Five variants (R114H/R313Q/V292M/P841P/R180X) are in the dbSNP and one (T278N) in both dbSNP and 1000 Genomes Project. No population/frequency was reported (March/2011). Excluding R114H, no parental DNA was available to determine whether those “database-reported” variants identified in our study had been inherited from unaffected parents or arisen “de novo”.

We identified 6 patients with de novo events, 5 with maternally inherited and 6 with paternally inherited variants. Four patients harboured 2 CDS-RVs.

Excluding those patients included in the GWAS, whole RET deletion in patients homozygous for RET SNPs was not evaluated.

Rare variants in other HSCR series

While 50 RVs identified in this study are novel, 6 (R180X/T278N/R313Q/E480K/Y1062C/M1064T) have been reported in other HSCR patients (Chinese/other ethnicities) and 2 (R114H/V292M) in individuals with other RET related disorders (Material S1).

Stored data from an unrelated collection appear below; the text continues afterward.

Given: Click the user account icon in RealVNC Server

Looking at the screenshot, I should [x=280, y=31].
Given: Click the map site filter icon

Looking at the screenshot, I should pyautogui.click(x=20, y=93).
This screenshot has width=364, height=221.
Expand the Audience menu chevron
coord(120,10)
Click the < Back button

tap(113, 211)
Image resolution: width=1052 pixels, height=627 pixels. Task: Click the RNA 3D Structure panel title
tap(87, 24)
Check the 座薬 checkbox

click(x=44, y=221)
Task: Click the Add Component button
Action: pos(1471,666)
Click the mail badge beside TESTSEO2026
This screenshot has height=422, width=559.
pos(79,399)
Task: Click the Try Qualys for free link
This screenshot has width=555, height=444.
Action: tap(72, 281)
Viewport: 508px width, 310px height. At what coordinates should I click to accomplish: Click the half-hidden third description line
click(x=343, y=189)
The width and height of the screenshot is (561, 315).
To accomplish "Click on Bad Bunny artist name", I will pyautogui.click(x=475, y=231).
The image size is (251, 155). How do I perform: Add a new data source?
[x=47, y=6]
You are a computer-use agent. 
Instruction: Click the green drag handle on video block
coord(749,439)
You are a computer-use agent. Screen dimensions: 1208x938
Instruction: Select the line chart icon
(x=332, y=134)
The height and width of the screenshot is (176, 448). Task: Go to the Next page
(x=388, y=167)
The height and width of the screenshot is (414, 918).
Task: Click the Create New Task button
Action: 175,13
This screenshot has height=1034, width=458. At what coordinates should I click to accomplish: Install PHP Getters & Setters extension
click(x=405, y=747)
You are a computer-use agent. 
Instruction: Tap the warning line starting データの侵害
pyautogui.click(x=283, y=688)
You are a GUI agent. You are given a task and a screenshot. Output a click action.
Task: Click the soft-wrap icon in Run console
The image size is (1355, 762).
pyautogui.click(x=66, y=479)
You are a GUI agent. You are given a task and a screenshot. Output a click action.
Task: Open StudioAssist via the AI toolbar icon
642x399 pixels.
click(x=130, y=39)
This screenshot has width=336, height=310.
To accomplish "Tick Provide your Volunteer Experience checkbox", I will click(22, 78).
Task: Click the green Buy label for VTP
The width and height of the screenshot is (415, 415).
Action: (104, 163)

Y1062C and M1064T have been extensively studied [5]. While Y1062C affects the RET downstream signalling no RET disruption has been demonstrated for M1064T [6]. This is in line our bioinformatics prediction (Table S2) whereby Y1062C is predicted damaging and M1064T benign. The patient reported here harbouring Y1062C (C16C_Male_L-HSCR) was born to unaffected parents and had a distant relative affected. C16C also has V397M in cis. We could not determine whether these variants are de novo, yet the fact that Y1062C has been reported advocates for an inherited mutation that segregates with reduced penetrance. The recurrence of RET CDS-RVs in ethnically different patients suggest that these events occurred before the European-Asian split.

Knowing whether RET de novo variants recur or, whether an amino-acid residue is more prone to DNA changes should be useful in the identification of putative RET mutation hot-spots. R180 residue (CGA) has repeatedly been altered leading to different types of mutations (R180X [7]; R180P [8] and R180Q [9]). The same is true for R114 and T278. Specific RET residues are inherently more prone to mutations than others.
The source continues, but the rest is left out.